Two skull fragments were known of this animal before, but it hadn’t been named and there were no remains of the skeleton. The authors named this one Gaiasia jennyae, after the Gai-As formation in which it was found, and also after Jenny Clack (1947-2020), who studied early tetrapods. (This, of course, will anger the pecksniffs who think that animals shouldn’t be named after people, but they can jump in the lake.) It is the only species in the genus Gaiasia.

The sample in the field (from the Supplementary information):

(From paper): B. Reassembling the ex situ type specimen of Gaiasia jennyae (F 1528)– a dorsal up skull with lower jaw and most of the articulated axial skeleton. C. In situ dorsal-up Gaiasia jennyae skull (F 1522) at locality shown in A. panorama. D. Type specimen of Gaiasia jennyae (F 1528) shown in B. after preparation. Note the differential compression of the skull roof. There is no evidence of pre-burial breakage or subaerial weathering. Scale bar =10cm.

Here’s the skull in dorsal (a,b) and ventral (c,d) views, and reconstructions.

From the paper: a,b, Skull in dorsal view. a, Photograph. b, Interpretative drawing. c,d, Skull in ventral view. c, Photograph. d, Interpretative drawing. e, Reconstruction of the articulated specimen in lateral view showing preserved elements of the skeleton. adsym, adsymphysial bone; an, angular; anf, angular fenestra; c1, anterior coronoid; c2, middle coronoid; caf, carotid artery foramen; chf, chordatympanic foramen; d, dentary; ept, ectopterygoid; exo, exoccipital; f, frontal; it, intertemporal; j, jugal; l, lacrimal; mx, maxilla; n, nasal; p, parietal; par, prearticular; pfr, prefrontal; pl, palatine; po, postorbital; pof, postfrontal; pp, postparietal; pospl, postsplenial; psph, parasphenoid; pt, pterygoid; qj, quadratojugal; sa, surangular; spl, splenial; sq, squamosal; st, supratemporal; t, tabular; v, vomer. Scale bars, 50 mm (a,c).

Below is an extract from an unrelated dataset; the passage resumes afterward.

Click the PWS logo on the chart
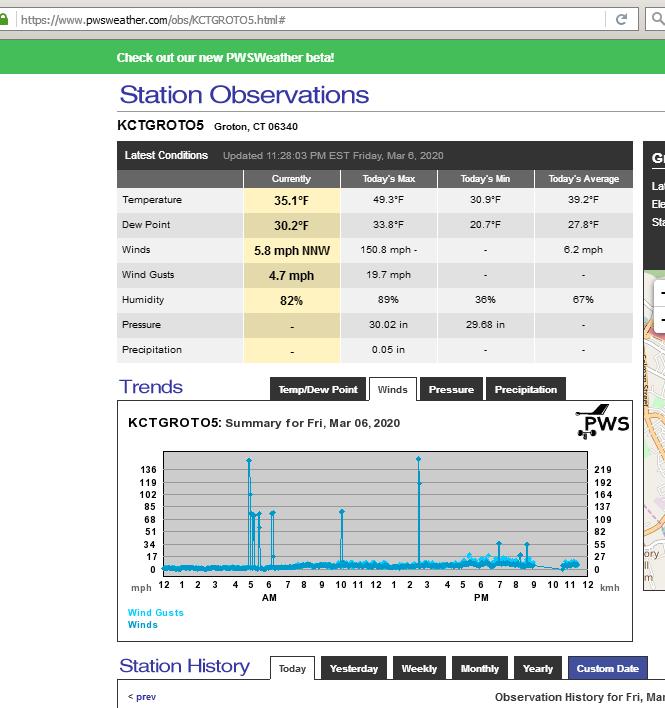The height and width of the screenshot is (708, 665). pyautogui.click(x=603, y=423)
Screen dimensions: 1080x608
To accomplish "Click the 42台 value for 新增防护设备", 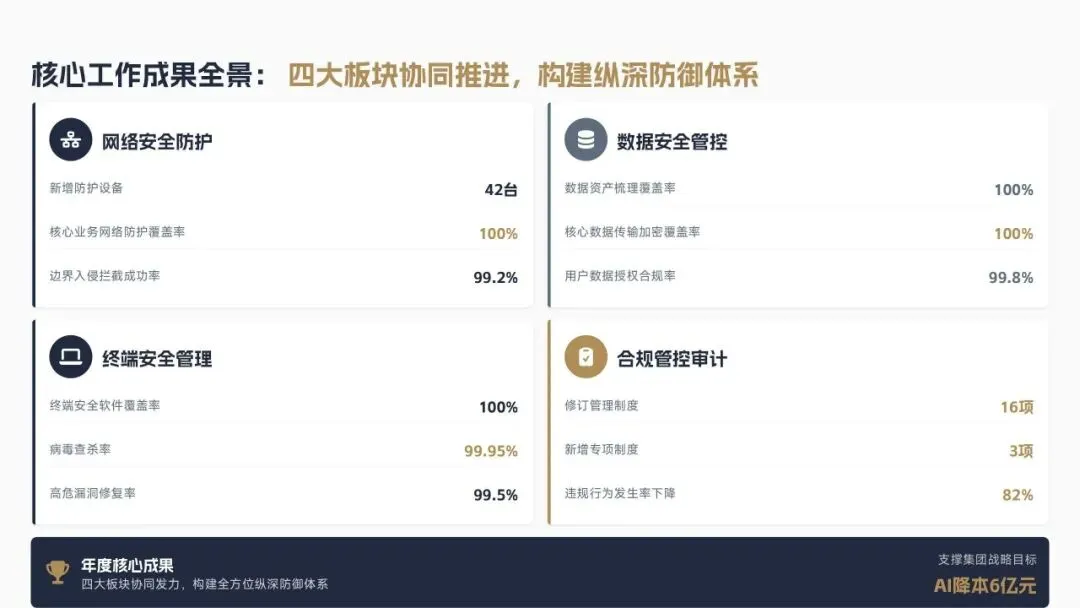I will tap(501, 190).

And a reconstruction of the skull and postcranial skeleton they found. Because we don’t have the posterior skeleton, length estimates are guesses.

Here are photos and a reconstruction of the lower jaw. The white circles show the fangs, which are indicated in the upper drawing. There were three on each side, and interlocking fangs on the top mandible as well. It ate by both suction and biting:

(From the paper): e, f. Photographs of the right hemimandible. e, Ventral view of the posterior half. f, Dorsal view of the symphyseal area. adsym, adsymphysial plate; an, angular; anf, angular fenestra; c1, anterior coronoid; c2, middle coronoid; chf, chordatympanic foramen; d, dentary; par, prearticular; pospl, postsplenial; sa, surangular; spl, splenial. Dotted white circles show the position of the symphysial fangs. Scale bar, 50 mm.

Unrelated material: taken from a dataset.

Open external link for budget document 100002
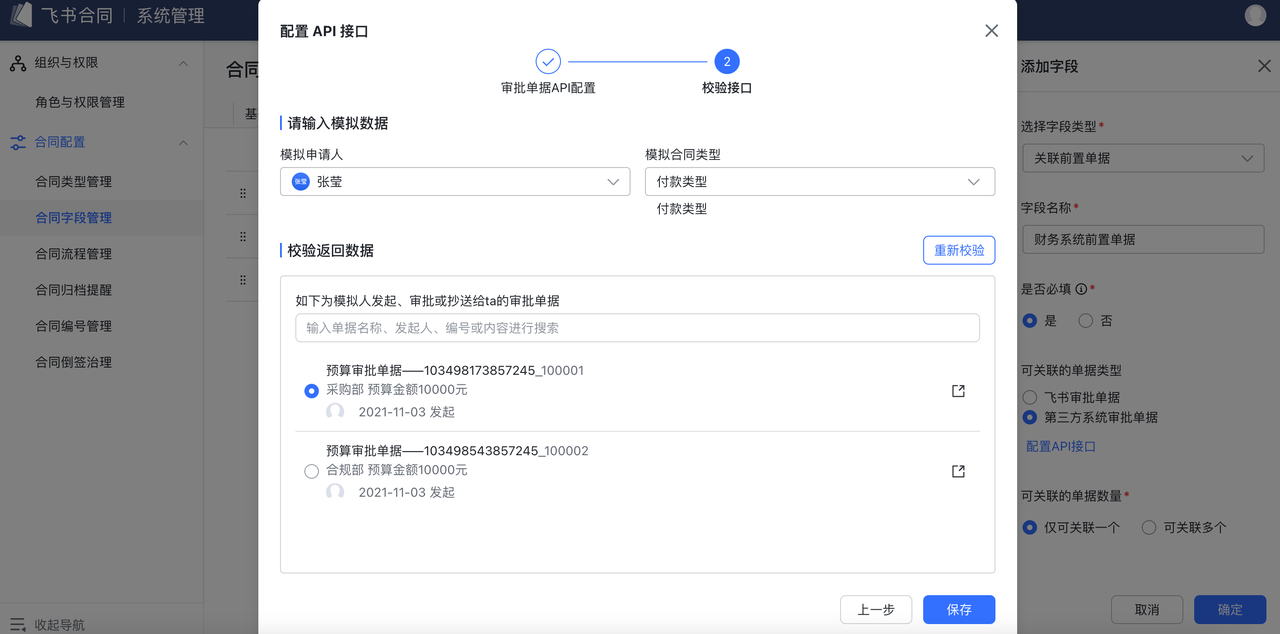1280x634 pixels. click(x=958, y=471)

. . . and a reconstruction of the front of the animal from the paper. Remember, that fearsome head was about two feet long!

(From the paper): c, Artistic reconstruction of Gaiasia in lateral view; artwork by Gabriel Lio.

Now this is unlikely to be any kind of ancestor of reptiles, but it’s likely that this is one of several species occurring when tetrapods had already evolved from fish and one of its relatives probably gave rise to modern amphibians, while another gave rise to all modern reptiles (and after followed the evolution of birds and mammals). Its importance is not only the “gee whiz” factor, but also the indication that there was a thriving ecosystem at high latitudes about 270 myr ago. After all, this is an apex predator, and it had to eat something aquatic (fish or, perhaps, other early amphibians).  So if these creatures existed, there must also have been many other animals living at high latitudes at that time.